5 나노미터 금 나노입자는 BBI 인터내셔널(영국)에서 5,5’-Bis(mercaptomethyl)-2,2-bipyridine, Cucibit [8] Uril (CB), NHS(N-Hyd roxysuccinimide), EDC(1-ethyl-3-(-3-dimethylaminopropyl) carbodiimide hydro chloride), PBS(phosphate buffered saline)(pH 7.4, 10 mM)는 시그마 알드리치 사(미국)에서 구매하였다. 세포막을 투과하기 위한 세포 투과성 펩티드(CPP, cell penentrating peptide)와 생체물질 기능화된 나노입자 혼성체를 만들기 위한 펩티드(펩티드 1(C-t NH₂기), 펩티드 2(C-t Cys))를 펩트론(대한민국)에서 합성하였고 다음과 같이 설계되었다.

CPP(CTAT): CGRKKRRQRRRPQ

펩티드 1(C-t NH₂): TGG-NH₂

펩티드 2(C-t Cys): WGGC

신경줄기세포 분화유도물질인 RA(retinoic acid)는 시그마 알드리치사(미국)에서 siRNA의 한 종류인 siSOX9는 5’말단에 말레이미드기를 변형하여 Bioneer(대한민국)에서 합성하였다. siSOX9는 다음과 같이 설계되었다.

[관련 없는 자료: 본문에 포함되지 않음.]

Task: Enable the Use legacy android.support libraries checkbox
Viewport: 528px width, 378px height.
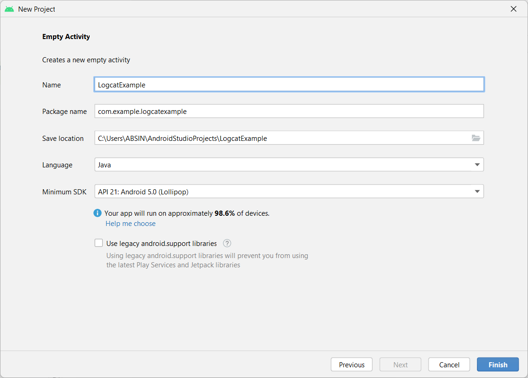Action: point(98,243)
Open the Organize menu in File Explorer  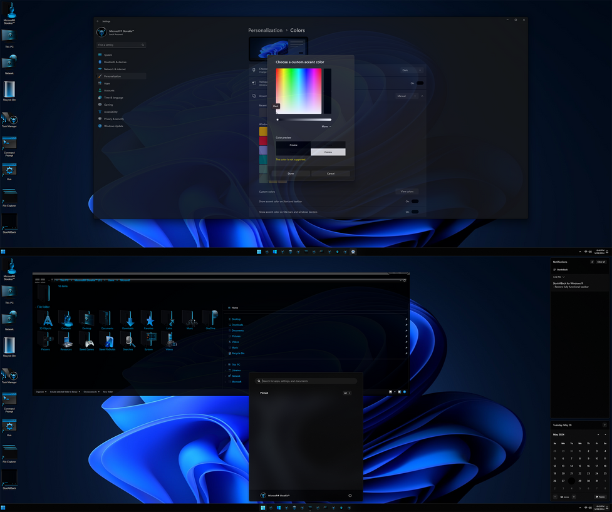(x=41, y=391)
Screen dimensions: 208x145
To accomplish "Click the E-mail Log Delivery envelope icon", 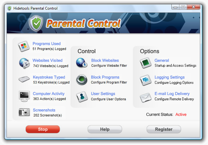I will [146, 97].
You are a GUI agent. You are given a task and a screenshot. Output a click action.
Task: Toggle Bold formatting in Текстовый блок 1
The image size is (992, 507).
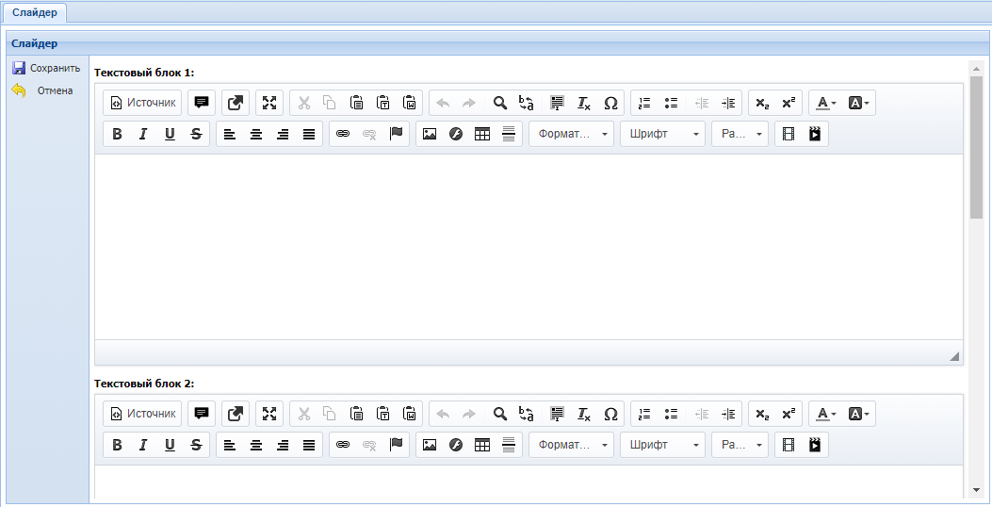[117, 134]
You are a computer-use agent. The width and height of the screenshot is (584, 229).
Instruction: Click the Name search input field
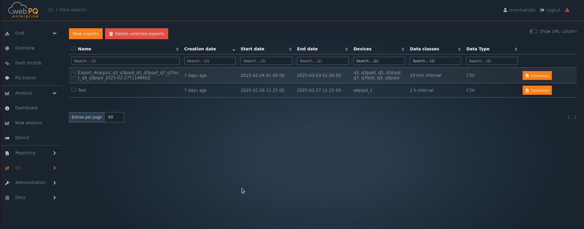125,61
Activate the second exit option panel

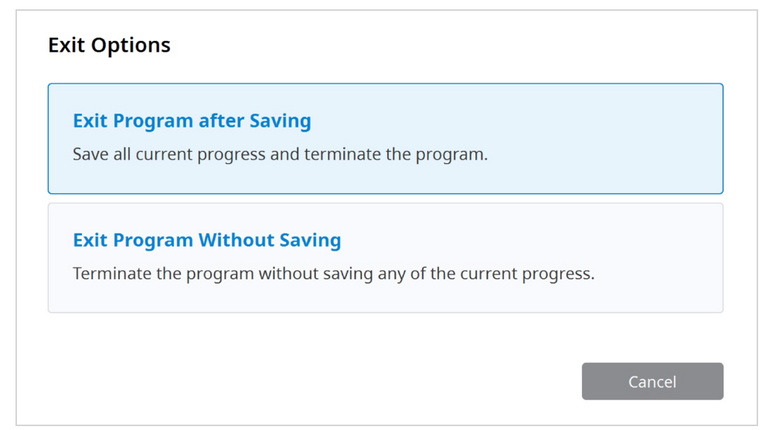click(x=386, y=258)

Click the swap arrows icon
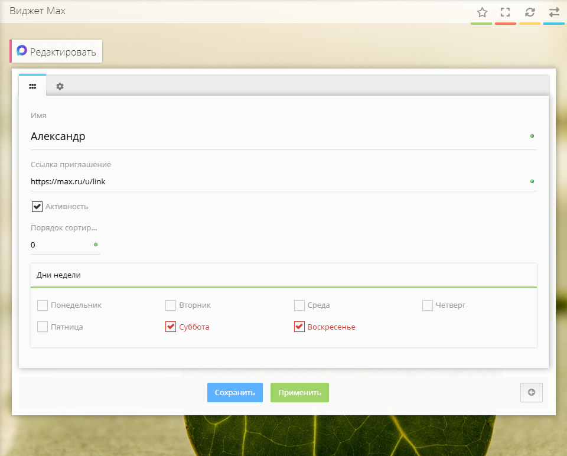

siSOX9 안티센스: 5'-Maleimide-AACGAGAGCGAGAAGAGACCC-3'

siSOX9 센스: 5'-Maleimide-GGGUCUCUUCUCGCUCUCGUU-3'

바이오몰레트론의 아랫부분(세 개의 시스테인 및 C 말단에 RGD-도입된 Azurin-ssDNA 이중층)과 상보적인 csDNA(complementary strand DNA)는 Bioneer(대한민국)에서 구매하였고 다음과 같이 설계되었다.

csDNA: 5'-TATATATGCAGAAATCCCCCCCCCTCTAAAGCGGCGCGCG-3'

바이오몰레트론 윗부분(생체물질 기능화된 나노입자-csDNA 결합체)을 만들기 위해 멍빈 뉴클레아제(mungbean nuclease)은 New England Biolabs(미국)에서 구매하였다.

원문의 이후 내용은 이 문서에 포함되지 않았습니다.